How veg*n products stack up in Cuenca

Dec 21, 2016 | 0 comments

Editor’s note: This is the last of a four-part series about vegetarian and vegan dining and shopping options in Cuenca. To read previous articles in the series, click part one, part two, and part three.

Text and photos by John Keeble

Ingredients and products suitable for vegetarians and vegans (veg*ns) can be found in dozens of places in Cuenca, though sourcing supplies can be difficult and the reality of some items can be far from the name under which they are sold.

Susan Fox buys vegan sausage from Nectar’s Yanni Drosopoulos.

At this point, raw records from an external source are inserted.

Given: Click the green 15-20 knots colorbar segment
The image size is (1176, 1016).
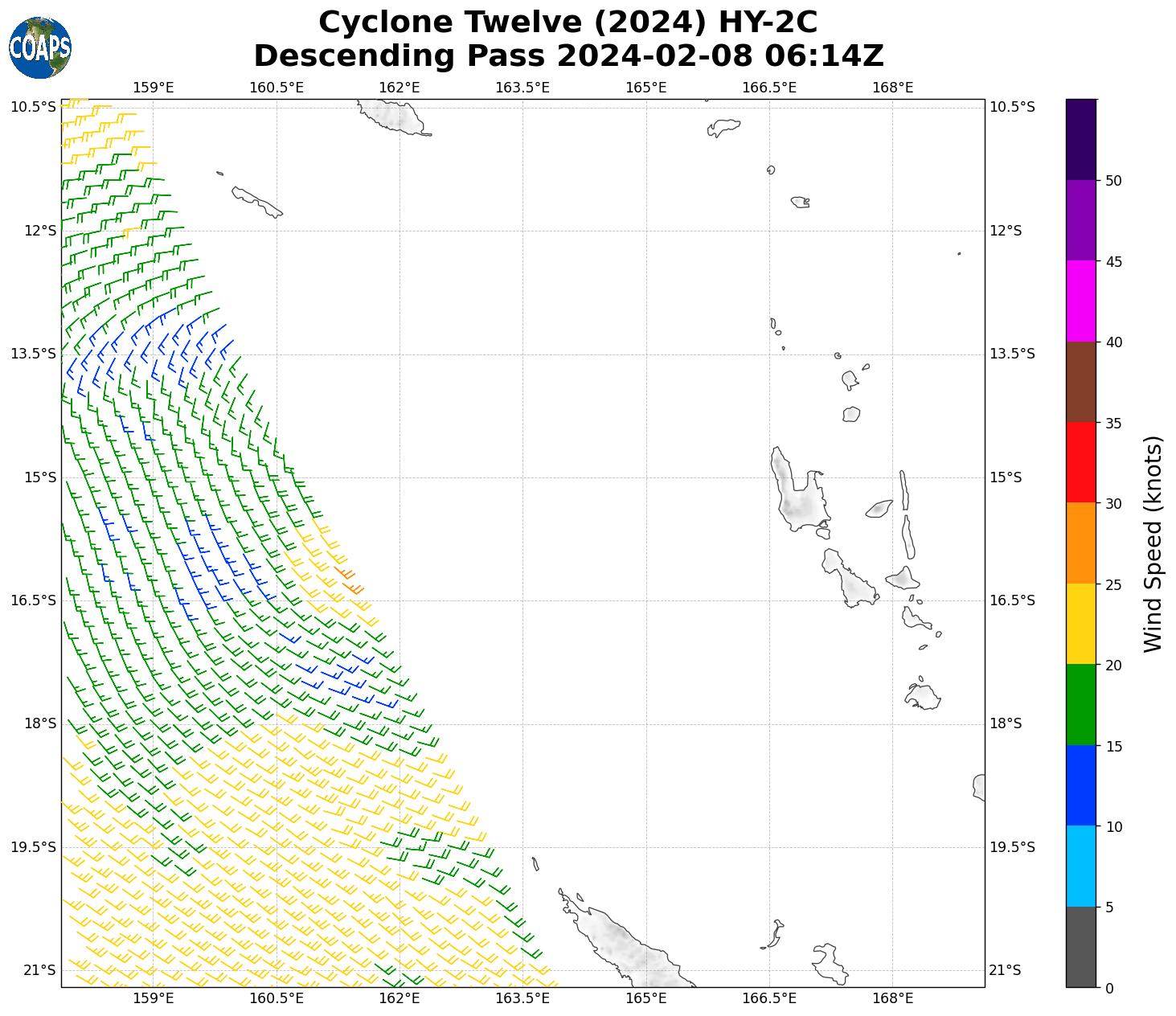Looking at the screenshot, I should coord(1080,704).
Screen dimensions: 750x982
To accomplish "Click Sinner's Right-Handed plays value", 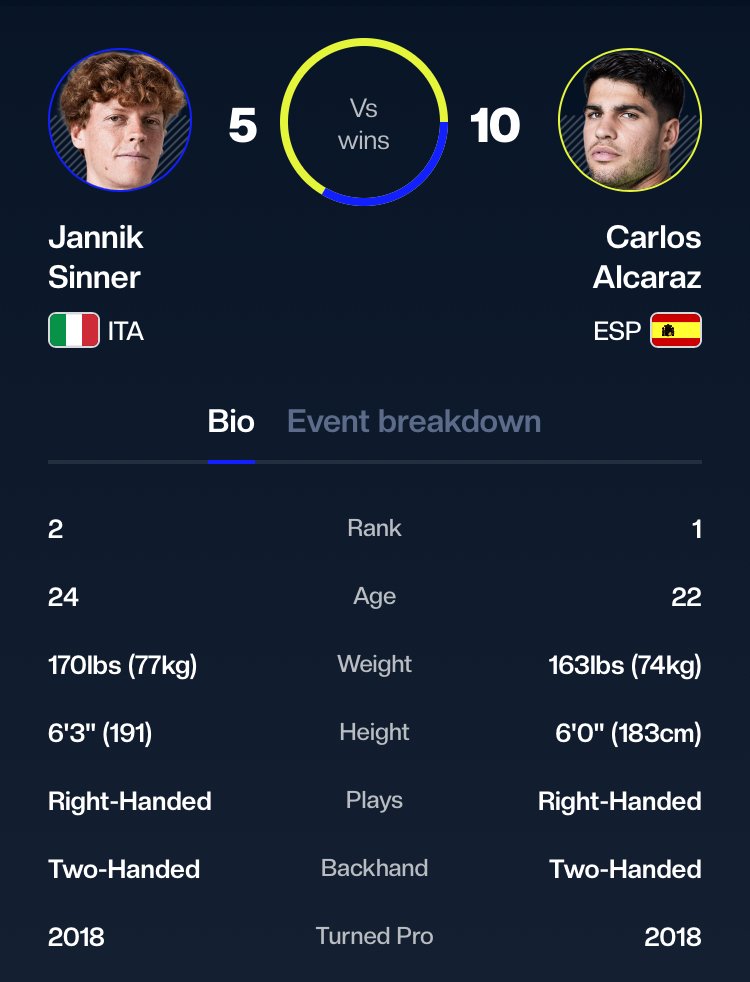I will coord(129,801).
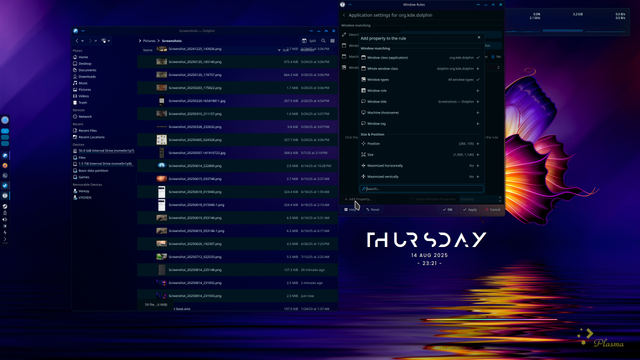
Task: Click the Cancel button in Window Rules
Action: 493,209
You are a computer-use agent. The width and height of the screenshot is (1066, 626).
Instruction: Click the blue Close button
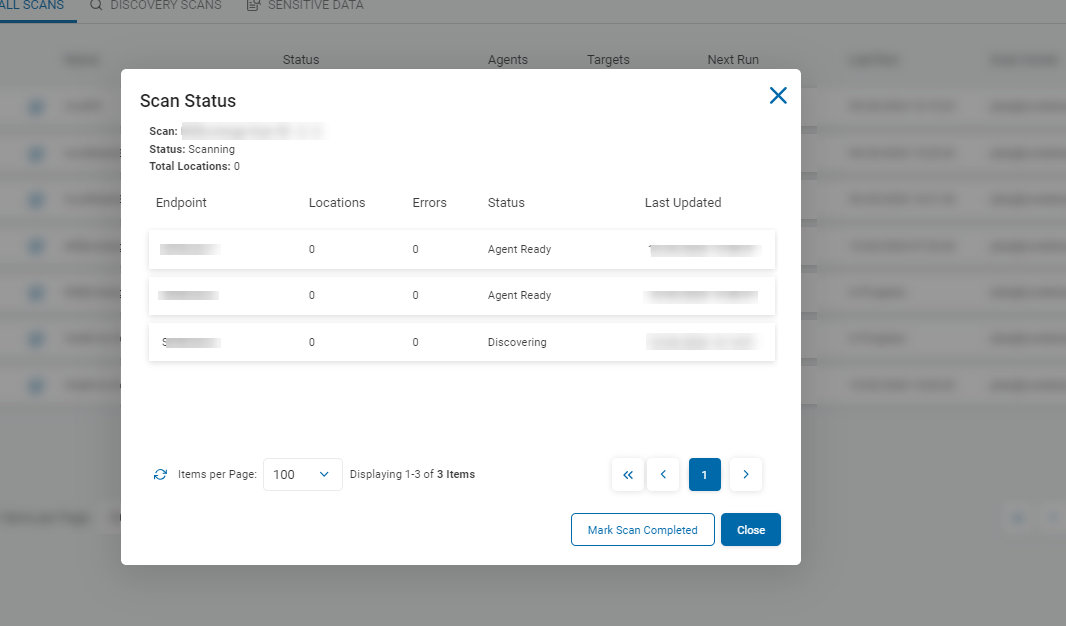pos(750,530)
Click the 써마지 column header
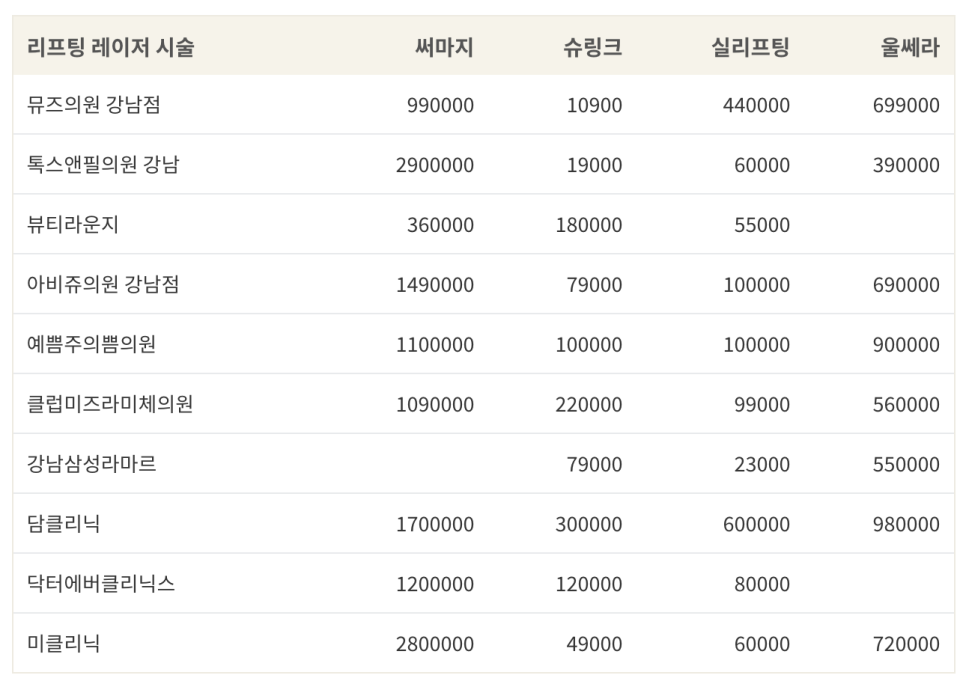The width and height of the screenshot is (966, 690). pos(444,47)
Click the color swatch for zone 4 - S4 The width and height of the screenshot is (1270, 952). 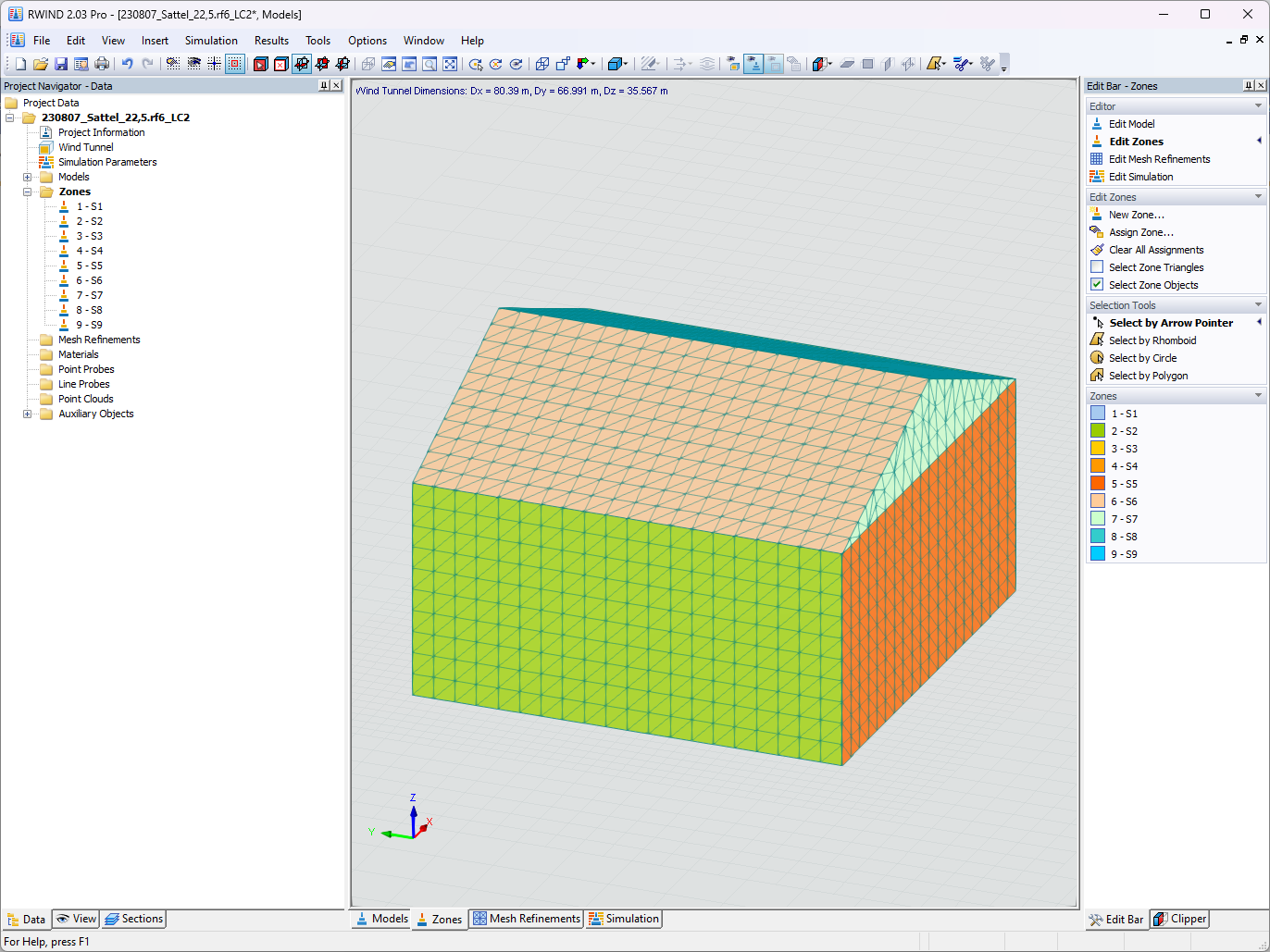click(1096, 465)
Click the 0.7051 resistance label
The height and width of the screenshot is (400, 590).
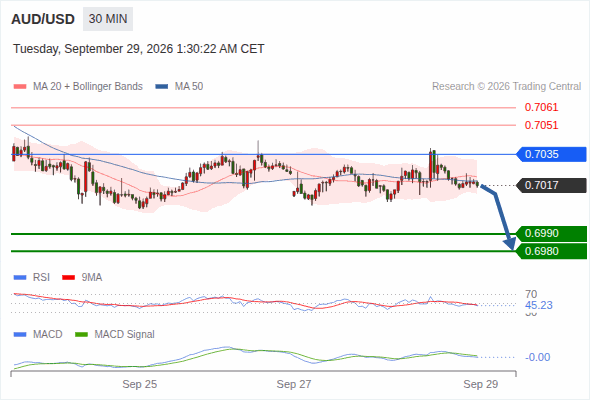[x=541, y=125]
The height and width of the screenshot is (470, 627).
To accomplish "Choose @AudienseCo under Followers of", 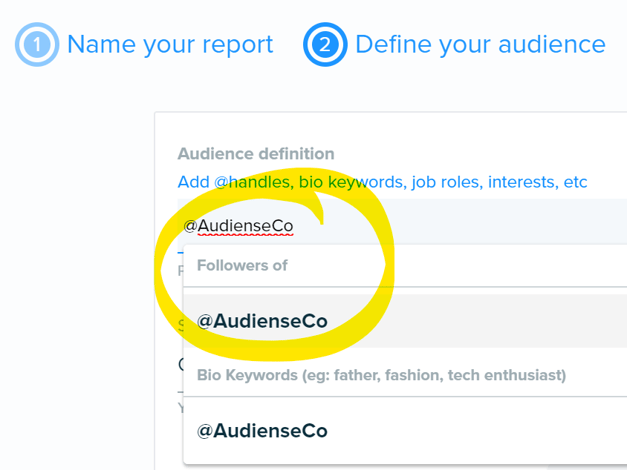I will (405, 321).
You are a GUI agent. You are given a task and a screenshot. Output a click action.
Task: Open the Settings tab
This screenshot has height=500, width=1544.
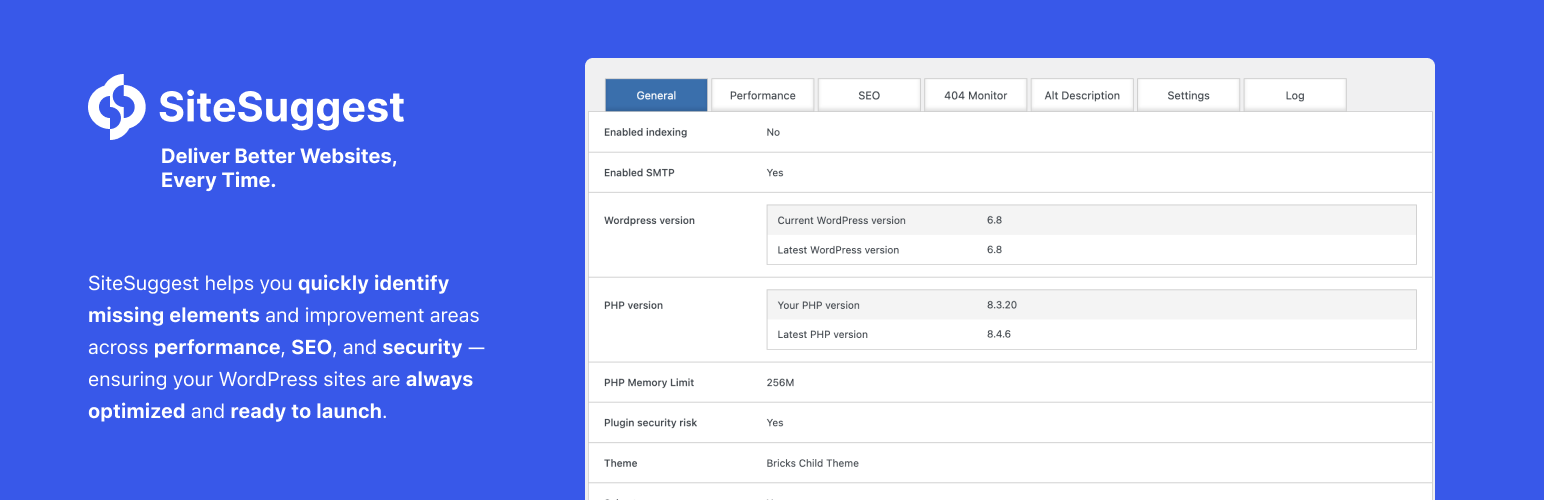click(x=1188, y=95)
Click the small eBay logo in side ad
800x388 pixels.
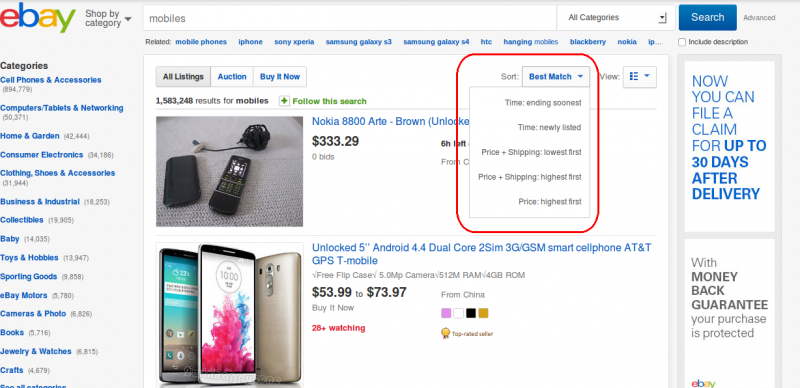704,383
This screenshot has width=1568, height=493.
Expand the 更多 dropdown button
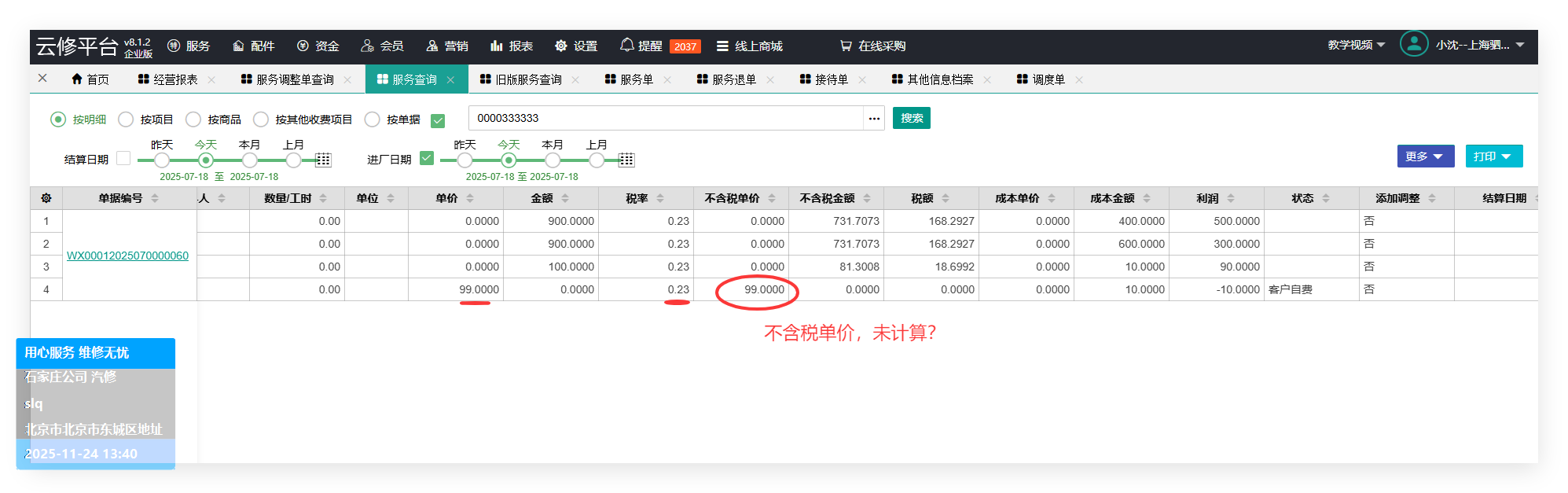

Some shops are known by almost every expat and a good many Ecuadorians seeking veg*n and organic products. Tienda Nectar, at Benigno Malo 12-27, is one such place with a small selling area but a big reputation and loyal clientele for its quality products. Others, including recent additions, also have great veg*n options across the board from pickles to tofu.

Leonardo Lopez with vegan cheeses at La Chakra.

One of the most surprising is La Chakra, a small shop at Honorato Vasquez 7-80 y Luis Cordero. It has 10 flavours of vegan cheese plus two vegan cream cheeses, though not usually altogether at the same time. Its owner, Leonardo Lopez, said: “Vegan cheese helps in social responsibility. There are benefits to nature and to animals.” He also stocks other veg*n products including sesame pesto, almond spreads with coconut and chocolate, chocolate and hazelnut spread and peanut butter.

Yanni Drosopoulos at Nectar said that about 90% of his clients were North Americans and Europeans and that about 35% of his clients were meat-eaters looking for natural and organic products.

Yanni, a vegetarian who administers Cuenca Vegetarian Group’s Facebook page, said most of Nectar’s products were vegan. They included meatless soy-free sausages made from beans, pure oils, breads, falafel, almond and walnut butters, and natural shampoos. On several days a week, producers take over part of the shop to sell organic produce and other items.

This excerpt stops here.